Phosphoinositide 3-kinase enzymes are a group of intracellular signal transducers that phosphorylate the 3-hydroxyl group of phosphatidylinositol
It is involved in the PI3K/AKT/mTor signalling pathway that is part of various metabolic and growth functions. The enzyme is believed to assist in rendering tumours insensitive to insulin and insulin-like growth factor 1 (IGF1).
Several drugs that inhibit various isoforms of PI3K enzymes are on the market and in development; alpelisib is another that is in the clinic as a targeted cancer therapy to suppress tumour growth. It is being developed by Novartis.
The drug is being tested on several types of cancer in which the PI3K pathway is activated, in combination with a variety of other cancer therapies.
For example, in a trial in oestrogen receptor positive advanced breast cancer, a condition wherein PI3K is frequently activated, it was given in combination with the selective oestrogen receptor degrader fulvestrant.

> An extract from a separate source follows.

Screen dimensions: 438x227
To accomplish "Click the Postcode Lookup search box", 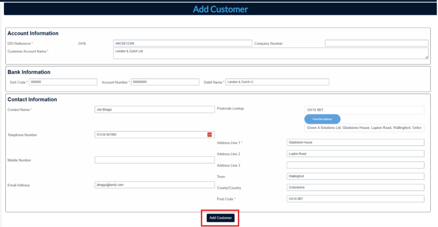I will coord(364,110).
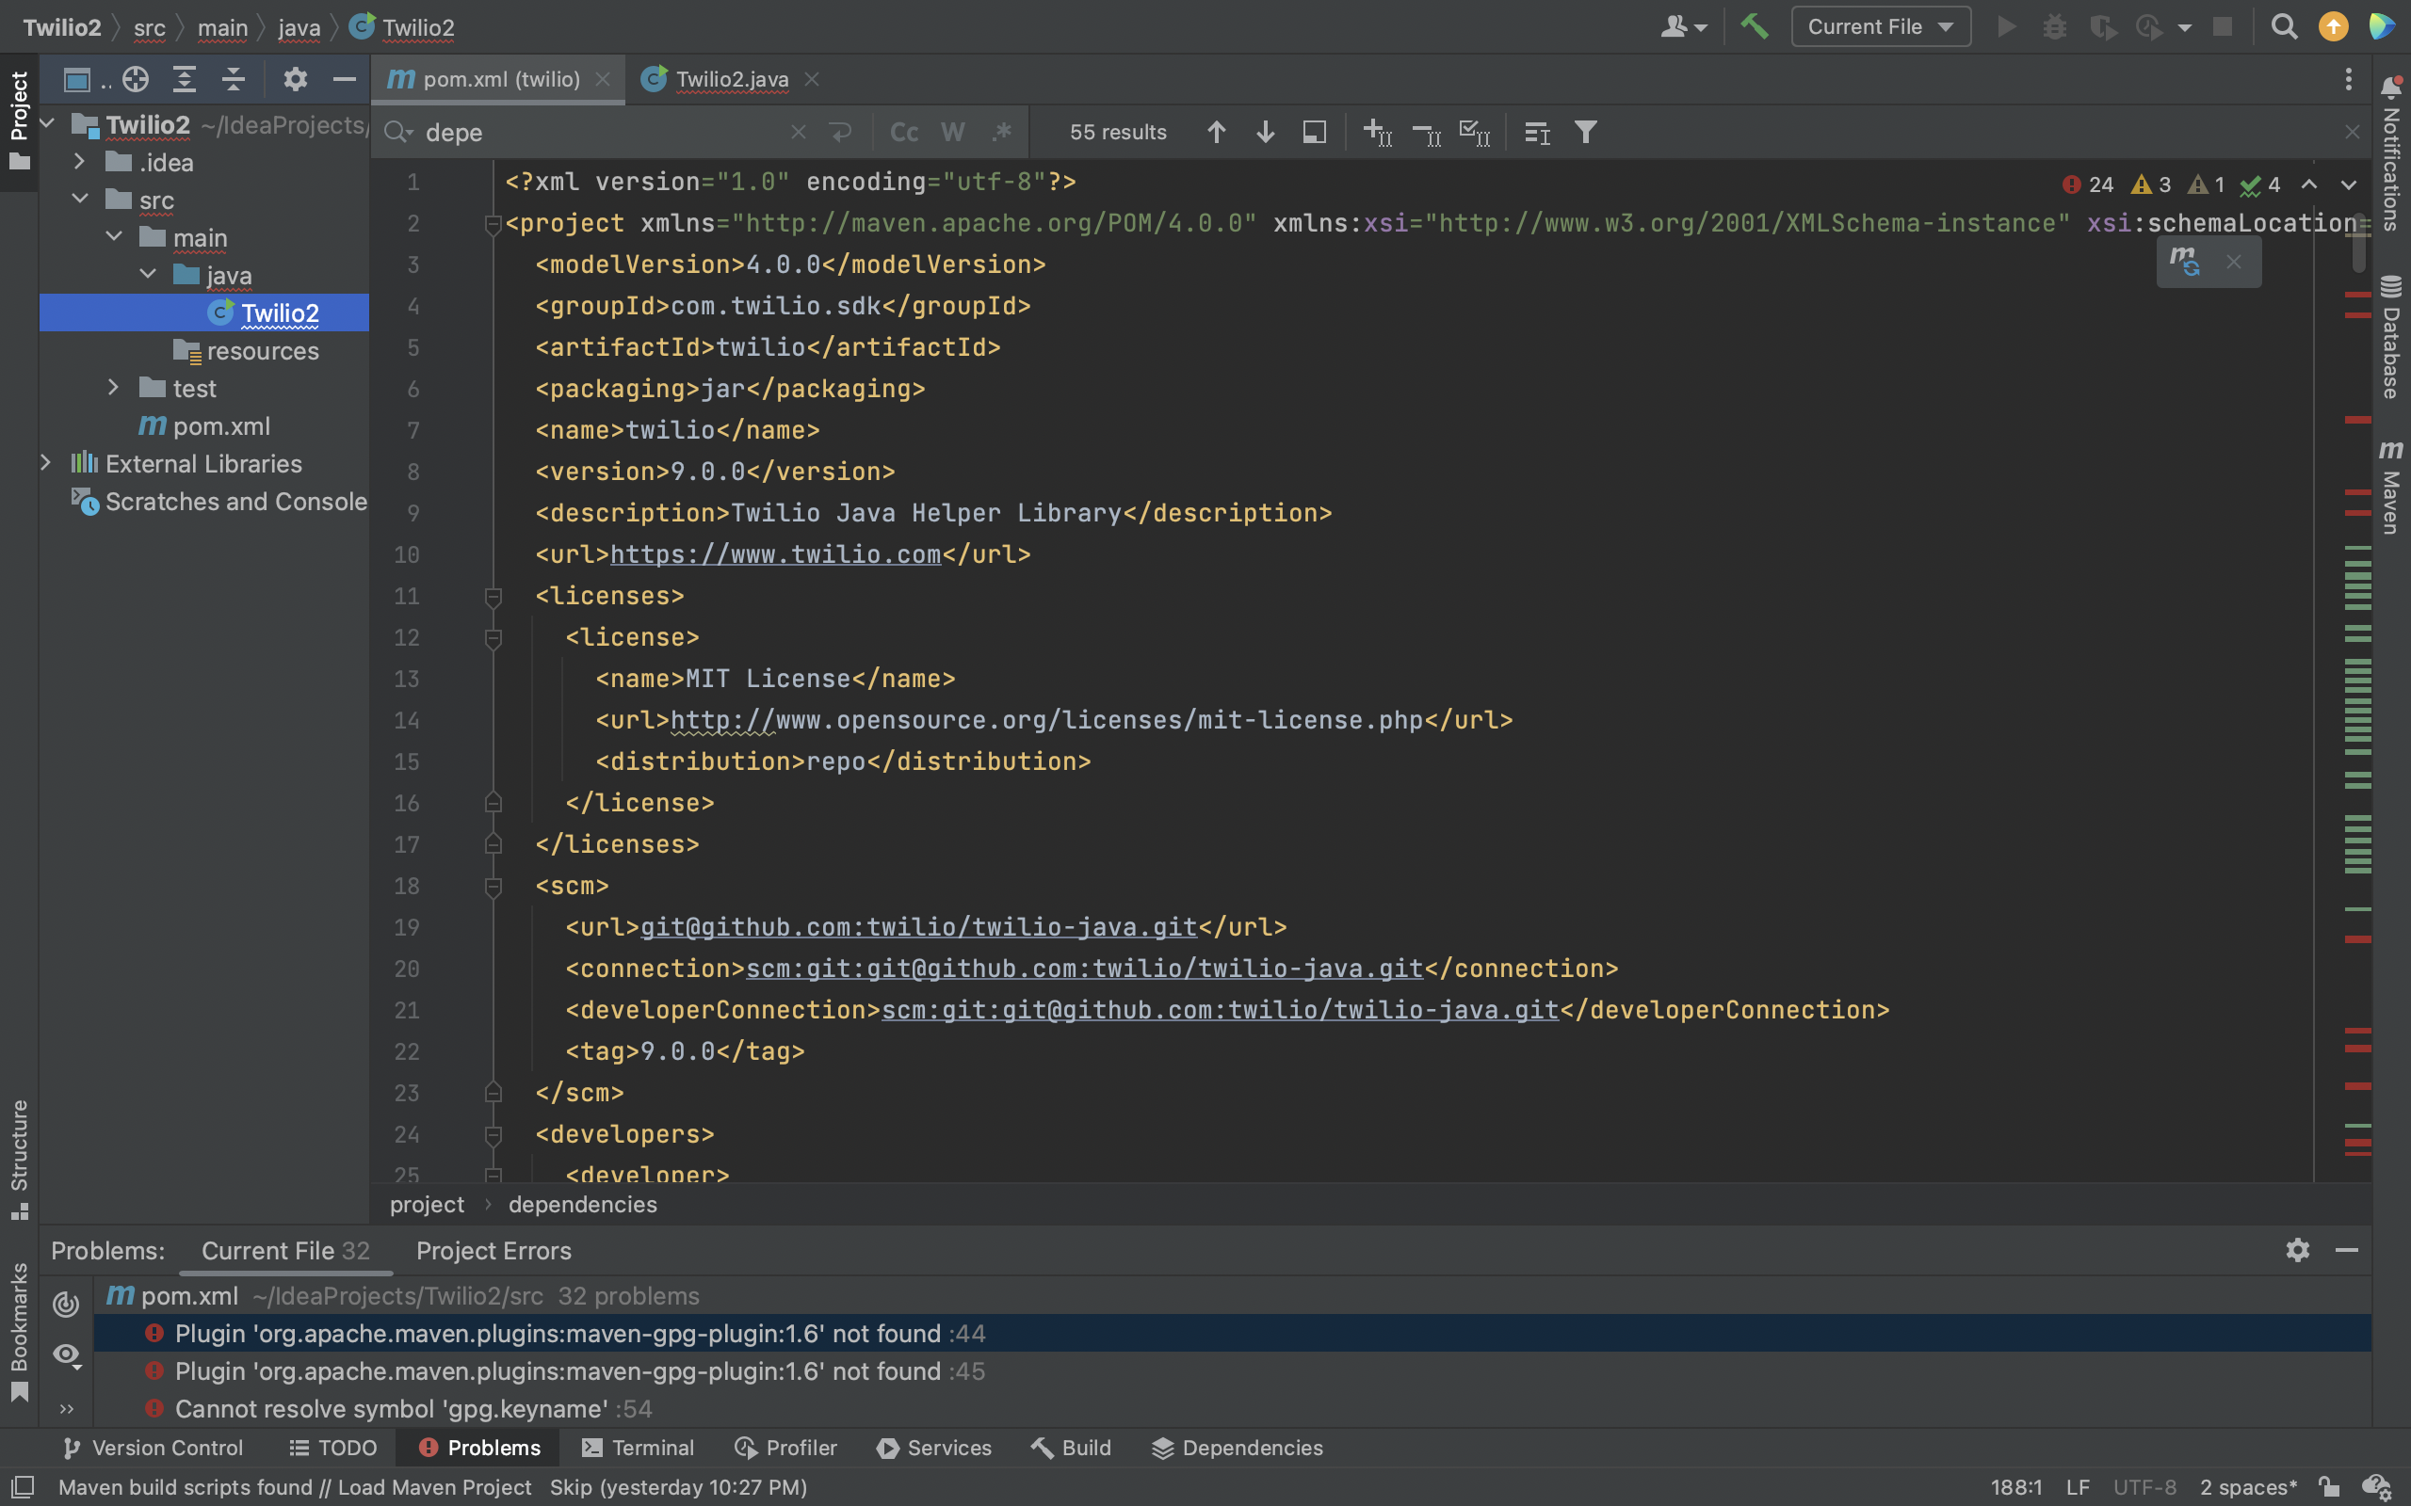Image resolution: width=2411 pixels, height=1506 pixels.
Task: Click Select Opened File crosshair icon
Action: pos(135,80)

In the Phase Ib open label, single arm trial, 87 postmenopausal women whose cancer had progressed during or after antioestrogen therapy were given escalating doses of alpelisin, starting at 300 mg/day, and also fixed 500 mg doses of fulvestrant, in the dose escalation phase, and then the recommended Phase II dose plus fulvestrant in the dose expansion phase.1
The maximum tolerated dose in the combination was determined to be 400 mg, with the Phase II dose being set at 300 mg/day.
The most frequent serious adverse events were hyperglycaemia and rash, with a median progression-free survival at the maximum tolerated dose being 5.4 months. It was longer in patients with PIK3CA-altered tumours, at 9.1 months, than wild-type tumours, at 4.7 months.

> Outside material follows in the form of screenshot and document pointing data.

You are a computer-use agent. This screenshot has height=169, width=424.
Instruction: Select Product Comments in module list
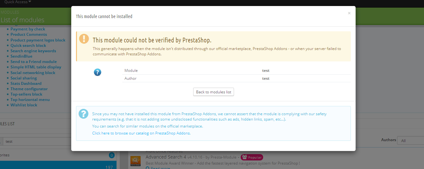coord(28,34)
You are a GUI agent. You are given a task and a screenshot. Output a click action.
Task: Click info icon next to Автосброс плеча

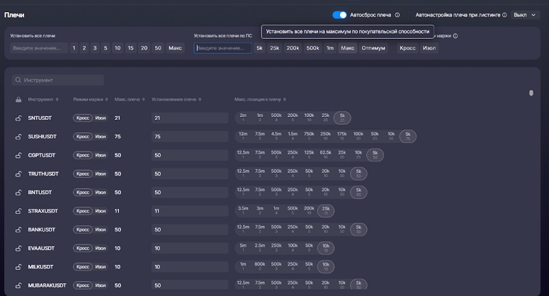[x=397, y=15]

The overall response rate in the altered group was 29%; there were no responses with the wild type. Novartis has also released positive early results of a Phase III trial with this combination in HR+/HER2- metastatic breast cancer via press release; it nearly doubled progression-free survival.
It has also been investigated in combination with paclitaxel in patients with advanced solid tumours. In the multicentre, open label dose finding study, 19 patients were given daily doses of 150–300 mg of alpelisib plus 80 mg/m2 paclitaxel.2
Dose limiting toxicities including hyperglycaemia and acute kidney injury led to the MTD being set at 150 mg with paclitaxel. The planned dose expansion phase was not done.

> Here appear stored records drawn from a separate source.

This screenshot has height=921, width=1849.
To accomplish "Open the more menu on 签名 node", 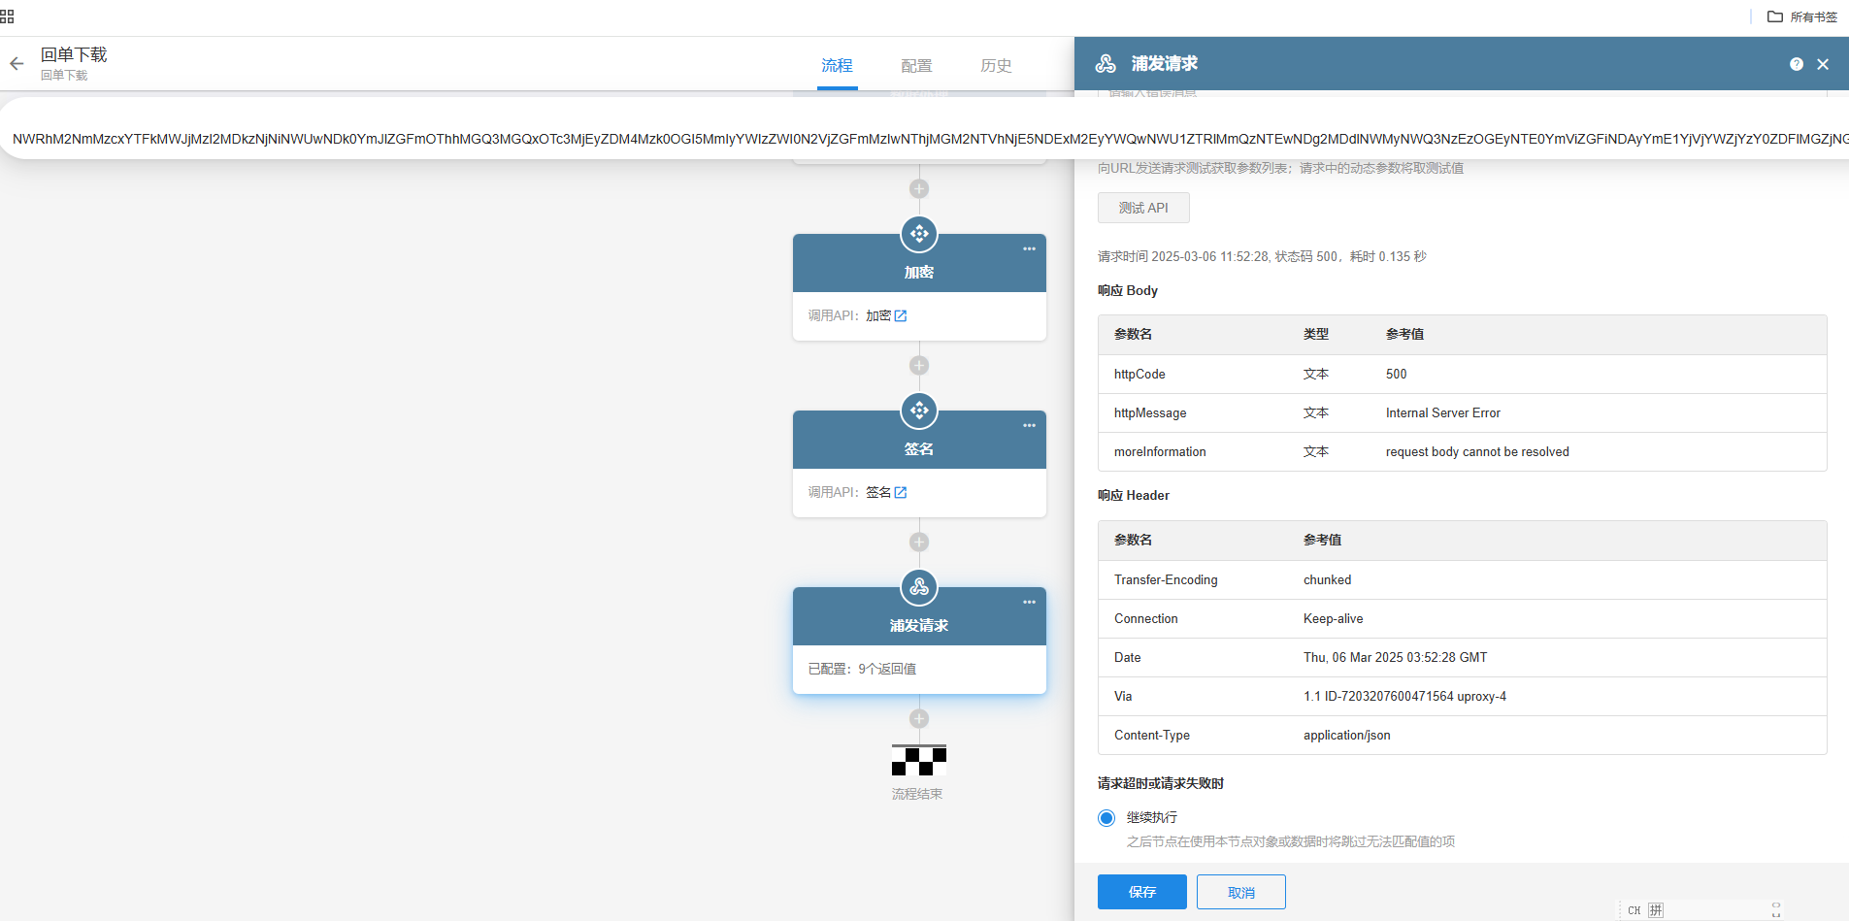I will point(1029,426).
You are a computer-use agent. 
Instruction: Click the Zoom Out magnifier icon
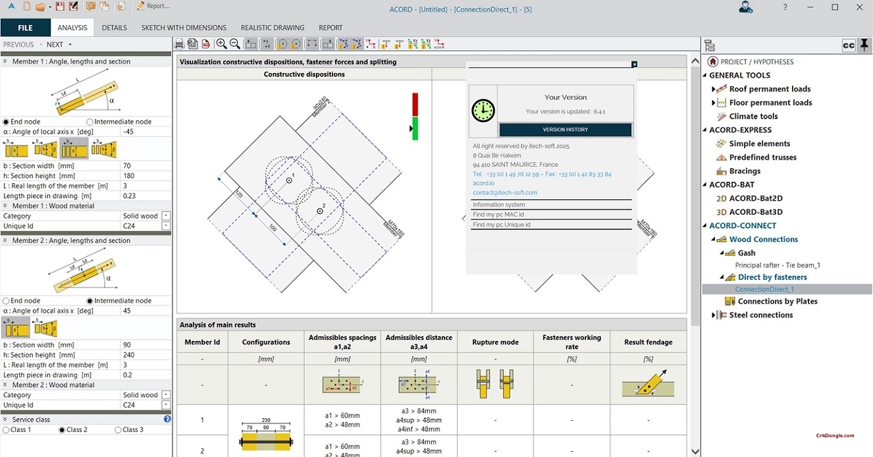coord(234,43)
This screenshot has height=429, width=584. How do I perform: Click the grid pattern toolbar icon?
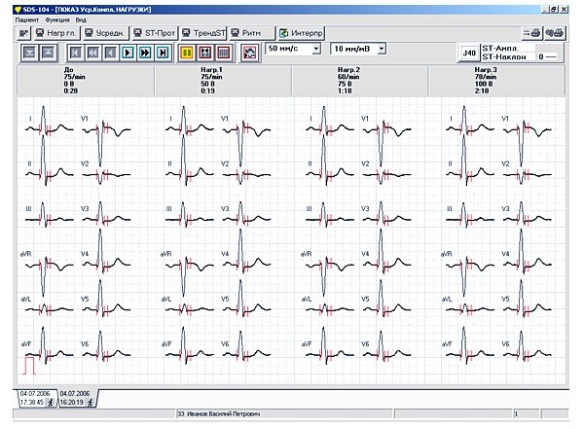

More success was achieved with the antibody-drug conjugate trastuzumab–DM1, as PI3K is an important resistance mechanism with anti-HER2 therapies.3
In all, 17 patients with metastatic breast cancer who had progressed on trastuzumab-based therapy were given daily doses of alpelisib, alongside 3.6 mg/kg of T-DM1 every 3 weeks.
The maximum tolerated dose was 250 mg, and 14 patients were evaluable for response; the objective response rate was 43%. Of those who had previously been treated with T-DM1 and progressed, it was 30%. The median progression free survival was 8.1 months. Trials continue.